Young Kenyans in Mombasa now have the chance to become technology entrepreneurs. The Boost programme helps them clean and repair second-hand computers. That way, people can use them again. Kenyan hospitals, schools and government organisations are urgently in need of these devices. Boost saves these computers from ending up as waste in the Netherlands and Belgium.

Limited access to computers

Only 6 to 8% of people in Kenya have a computer in their home. This is due to:

  • the high costs;
  • few people know how to use and maintain a computer; and
  • the country’s infrastructure makes it difficult to distribute computers.

For the same reasons, many public institutes do not have enough computers, either.

The Boost programme wants to help bridge the digital gap. Those who take part in the programme clean and repair second-hand computers from Europe. They then sell the computers to Kenyan hospitals, schools and government organisations.

Saving computers from ending up as waste

The initiator, Mr Vanden Eynde, set up Close the Gap nearly 20 years ago. The social enterprise repairs used electronic devices from the Netherlands and Belgium. Close the Gap supplies these devices to businesses and governments in developing countries.
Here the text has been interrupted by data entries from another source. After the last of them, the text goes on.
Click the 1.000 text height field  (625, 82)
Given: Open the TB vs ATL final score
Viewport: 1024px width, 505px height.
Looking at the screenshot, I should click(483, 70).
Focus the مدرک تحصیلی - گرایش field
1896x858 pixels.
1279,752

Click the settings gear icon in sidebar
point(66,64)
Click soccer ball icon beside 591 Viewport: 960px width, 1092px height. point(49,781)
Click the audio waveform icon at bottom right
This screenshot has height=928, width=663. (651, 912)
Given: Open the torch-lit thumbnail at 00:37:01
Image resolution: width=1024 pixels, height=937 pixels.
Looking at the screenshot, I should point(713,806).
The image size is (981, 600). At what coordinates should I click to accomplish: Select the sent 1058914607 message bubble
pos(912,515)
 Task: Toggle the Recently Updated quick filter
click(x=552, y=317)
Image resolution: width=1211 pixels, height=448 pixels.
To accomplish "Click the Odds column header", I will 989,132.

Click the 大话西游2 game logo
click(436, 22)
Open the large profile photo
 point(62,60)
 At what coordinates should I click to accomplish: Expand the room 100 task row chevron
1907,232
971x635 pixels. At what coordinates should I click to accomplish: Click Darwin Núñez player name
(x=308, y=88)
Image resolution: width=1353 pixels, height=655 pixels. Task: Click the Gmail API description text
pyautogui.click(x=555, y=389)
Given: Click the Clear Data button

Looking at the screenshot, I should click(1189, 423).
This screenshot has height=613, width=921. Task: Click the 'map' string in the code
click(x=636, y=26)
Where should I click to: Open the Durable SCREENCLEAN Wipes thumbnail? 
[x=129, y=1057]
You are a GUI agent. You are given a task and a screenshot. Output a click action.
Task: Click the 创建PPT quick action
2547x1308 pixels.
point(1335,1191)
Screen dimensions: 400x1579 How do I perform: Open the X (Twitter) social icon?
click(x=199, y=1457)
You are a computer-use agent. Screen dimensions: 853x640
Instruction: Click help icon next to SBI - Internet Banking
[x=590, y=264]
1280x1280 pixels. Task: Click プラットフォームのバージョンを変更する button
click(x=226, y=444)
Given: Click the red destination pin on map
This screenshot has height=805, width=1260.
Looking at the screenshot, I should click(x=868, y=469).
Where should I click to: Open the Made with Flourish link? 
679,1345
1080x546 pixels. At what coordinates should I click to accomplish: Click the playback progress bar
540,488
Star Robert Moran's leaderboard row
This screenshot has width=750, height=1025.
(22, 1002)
The SDG Partnership facility helped Close the Gap set up a partnership to increase its impact in Kenya. The result of the partnership is the Boost programme in Mombasa. It has 3 pillars:

  • Boost your technology: a factory where the computers from the Netherlands and Belgium are cleaned and repaired;
  • Boost your business: a testing ground for startups that develop digital and other solutions to societal problems; and
  • Boost your learning: a training and education centre for building knowledge and creating awareness.

Vanden Eynde states, “We pay extra attention to young women in the programme. They are the most vulnerable. For example, the partnership works with existing local initiatives that focus on women only.”

This SDG partnership has already created 30 local jobs, most of them for young people and women. By creating jobs and stimulating economic growth, the Boost programme contributes to Sustainable Development Goal (SDG) 8.

Circular economy

Mr Vanden Eynde feels that the circular use of materials should also become standard in Kenya. The training and education centre is a first step in the right direction. Boost offers training courses on how to maintain, clean and repair computers. It also teaches Kenyans about the dangers of e-waste and how to get rid of of it safely.

Most of the computers the young Kenyans are repairing now are from the Netherlands. In the long term, Close the Gap wants to make sure that computers from Kenya are repaired and reused as well. To achieve this, the social enterprise will set up partnerships with local parties.

SDG Partnership facility

Boost is a partnership between Close the Gap Kenya, the National Industrial Training Authority (NITA, a Kenyan government organisation) and the Dutch partners MDF, Crosswise Works and GoodUp. The Netherlands Enterprise Agency supports Boost through the SDG Partnership facility.

The SDG Partnership facility (SDGP) helps to achieve the following sustainable development goals in developing countries:

  • SDG 2: ending hunger
  • SDG 8: decent jobs and economic growth
  • SDG 17: partnerships for the goals.

To reach these goals, it is necessary to work together. That is why SDGP works with public-private partnerships (PPPs) between government, businesses, NGOs and/or knowledge centres.